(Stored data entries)
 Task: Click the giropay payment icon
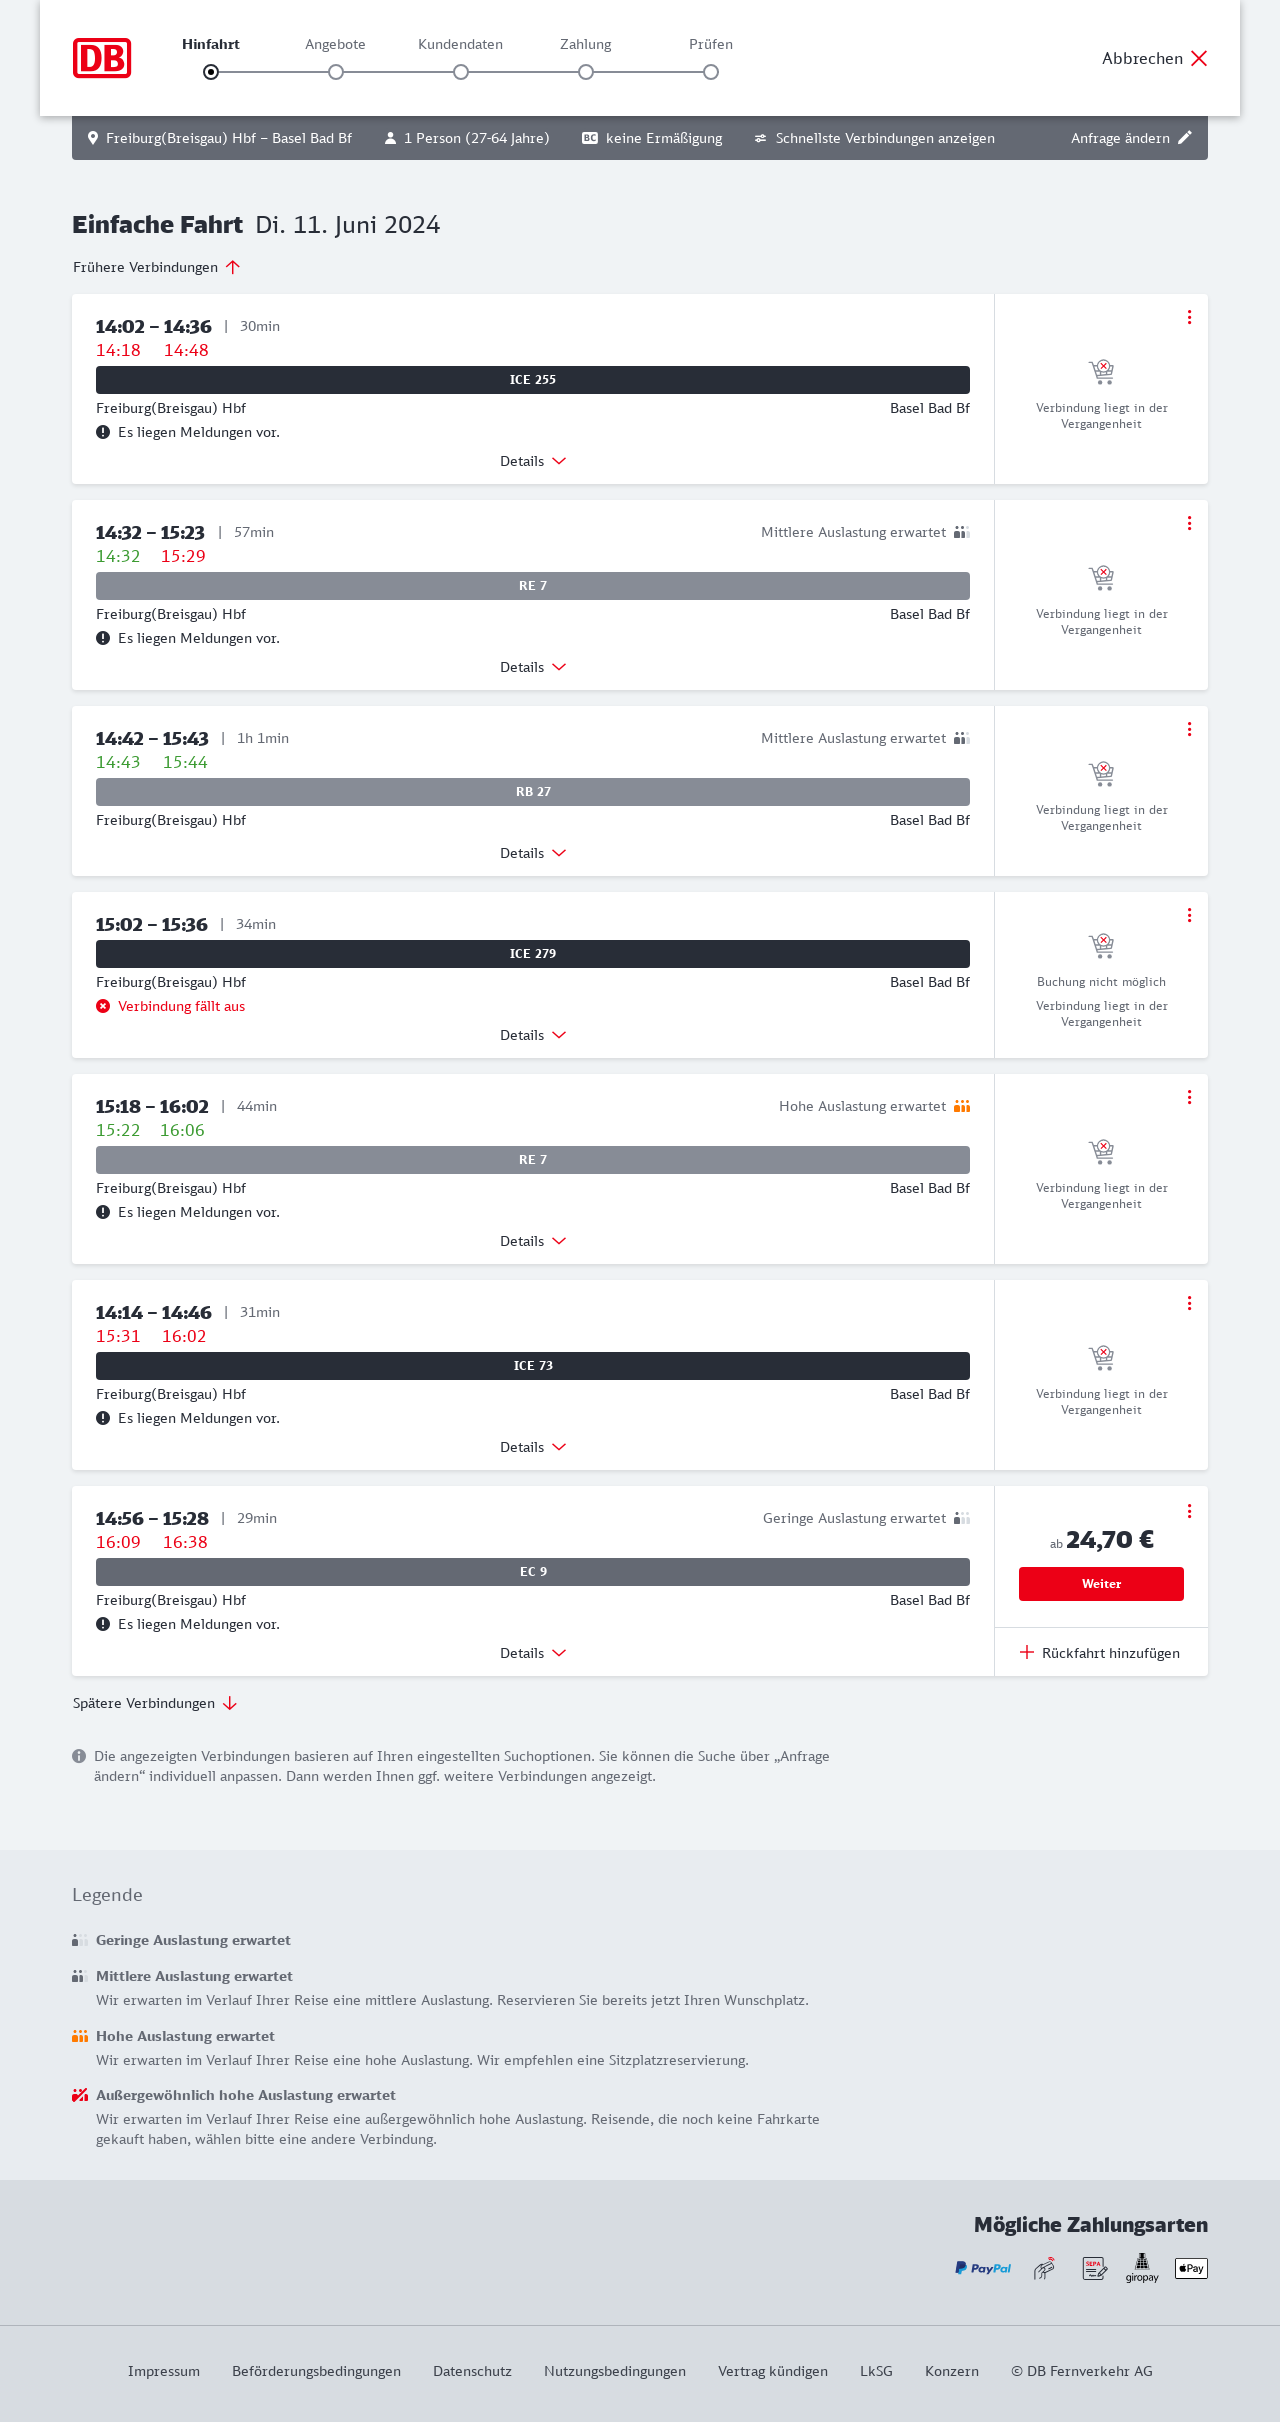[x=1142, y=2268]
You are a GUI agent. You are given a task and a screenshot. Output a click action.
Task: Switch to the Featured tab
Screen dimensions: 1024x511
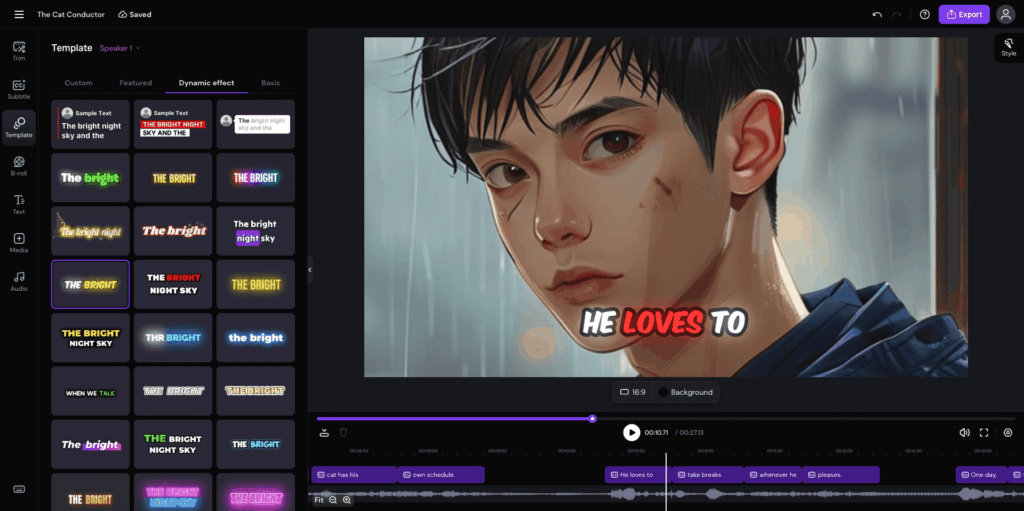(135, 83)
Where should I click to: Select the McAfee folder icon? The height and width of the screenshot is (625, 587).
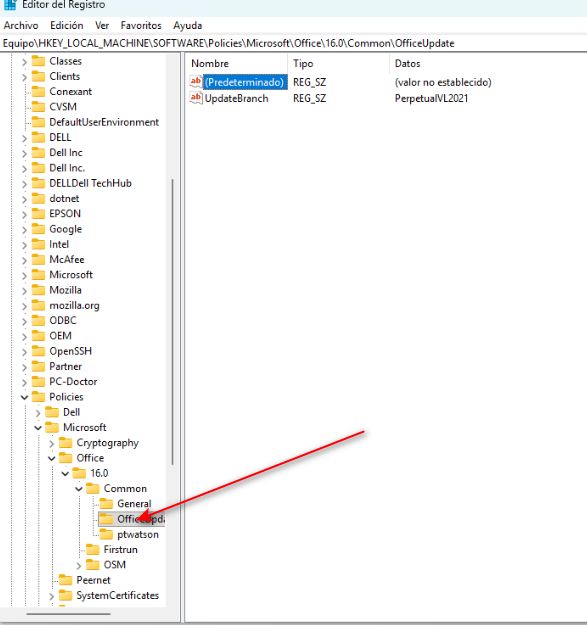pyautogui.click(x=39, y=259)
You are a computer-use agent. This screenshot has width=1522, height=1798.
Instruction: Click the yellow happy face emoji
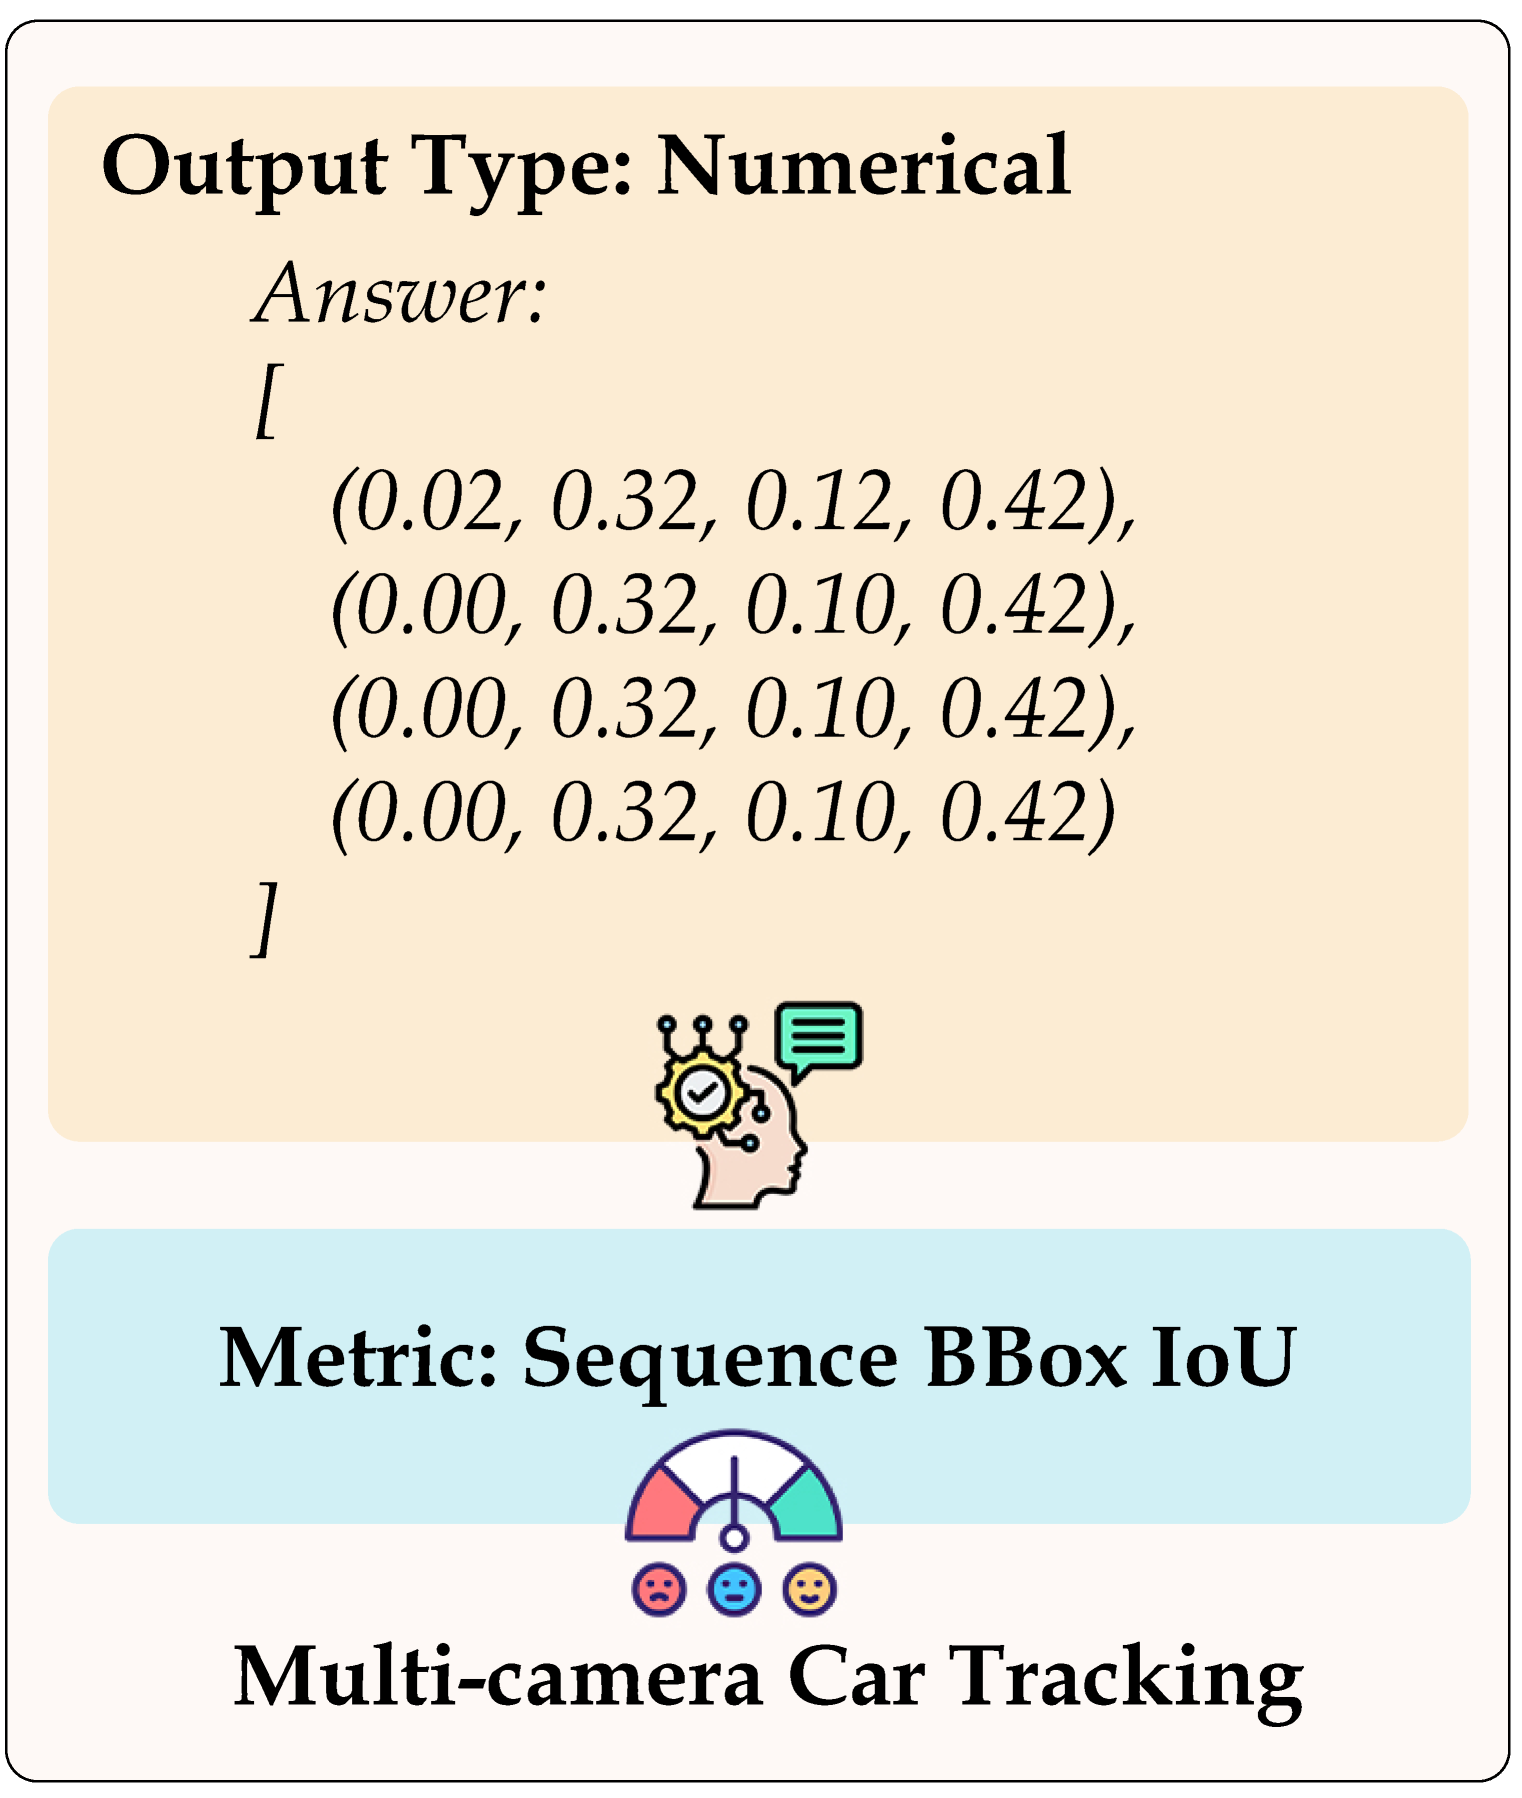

Problem to solve:
Skipping any pictures, copy the entries exactly as they appear.

The completed task:
 Task: Click the giropay payment icon
[x=1142, y=2268]
You are a GUI agent. You are given a task and a screenshot. Output a click action.
Task: Switch to the Featured tab
Screen dimensions: 1024x511
(135, 83)
Where should I click to: Select the McAfee folder icon? The height and width of the screenshot is (625, 587).
pyautogui.click(x=39, y=259)
You are a computer-use agent. This screenshot has width=1522, height=1798.
Instruction: Click the yellow happy face emoji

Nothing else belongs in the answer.